Senin, 07 Juni 2010

Sepeda Cinta

Sedulurku tercinta, kalau ada apa saja dilaporkan ke Kiai yang satu ini, buruk atau baik, suka atau duka, selalu beliau berkata pelaan--sae-sae (bagus-bagus). Harap maklum, dalam pandangan batin beliau ini, mana afal Allah yang tidak baik. Beliau disamping begawan Qur an,menguasahi kitab kuning, dan wirai (orang yang menjaga adab).
Pesantrennya menelorkan jagoan hafidz yang menyebar di seluruh nusantara, bahkan sampai tetangga negara ini. Tutur katanya lembut, kalau pas ngendikan (berkata-kata) sambil merunduk. Pelayanan kepada masyarakat bagian dari nafas hidupnya, tidak bermobil, tidak sepeda motor--saat zaman itu, pakai sepeda onthel. Tirakat semacam ini amat mafhum, sebab menanggung derita dengan manis adalah adab yang harus dibayar dalam ranah cinta. Manakala mengabulkan permintaan masyarakat, beliau mengayuh sepeda, sementara santri yang diboncengkannya. Selalu begitu. Misalnya ada orang sowan (silaturrahmi), bilang kalau dirinya masih suka nonton bioskop, beliau lembut bilang--sae-sae.

Petunjuk Tugas -
1. Tuliskan kembali bagian teks di antara "Sepeda Cinta" dan "yang menjaga adab).", termasuk kedua ujungnya, tanpa mengubah satu kata pun.
2. Bagaimana isi teks ini jika diringkas dalam dua kalimat?

Baris yang Disediakan -
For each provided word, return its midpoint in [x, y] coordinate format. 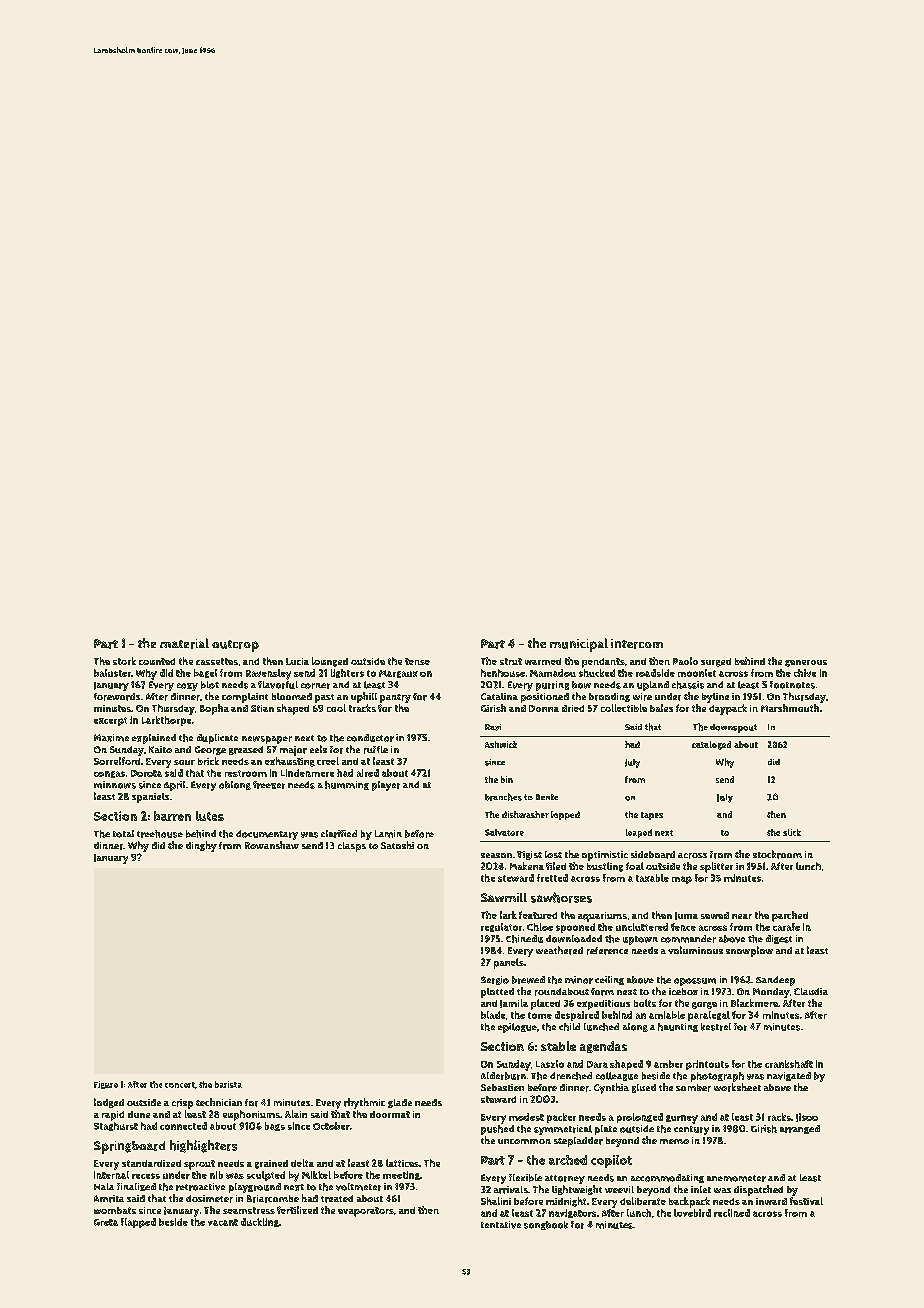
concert [180, 1085]
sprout [199, 1165]
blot [210, 685]
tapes [652, 816]
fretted [552, 878]
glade [400, 1103]
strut [511, 661]
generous [806, 663]
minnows [115, 785]
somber [693, 1088]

Jawaban Lengkap -
1.
Sepeda Cinta

Sedulurku tercinta, kalau ada apa saja dilaporkan ke Kiai yang satu ini, buruk atau baik, suka atau duka, selalu beliau berkata pelaan--sae-sae (bagus-bagus). Harap maklum, dalam pandangan batin beliau ini, mana afal Allah yang tidak baik. Beliau disamping begawan Qur an,menguasahi kitab kuning, dan wirai (orang yang menjaga adab).

2. Seorang kiai yang menguasai Al-Qur'an dan kitab kuning serta menjaga adab selalu menanggapi setiap laporan, baik maupun buruk, dengan ucapan lembut "sae-sae". Pesantrennya melahirkan banyak hafidz yang tersebar di seluruh nusantara, dan ia melayani masyarakat dengan mengayuh sepeda onthel sambil memboncengkan santrinya.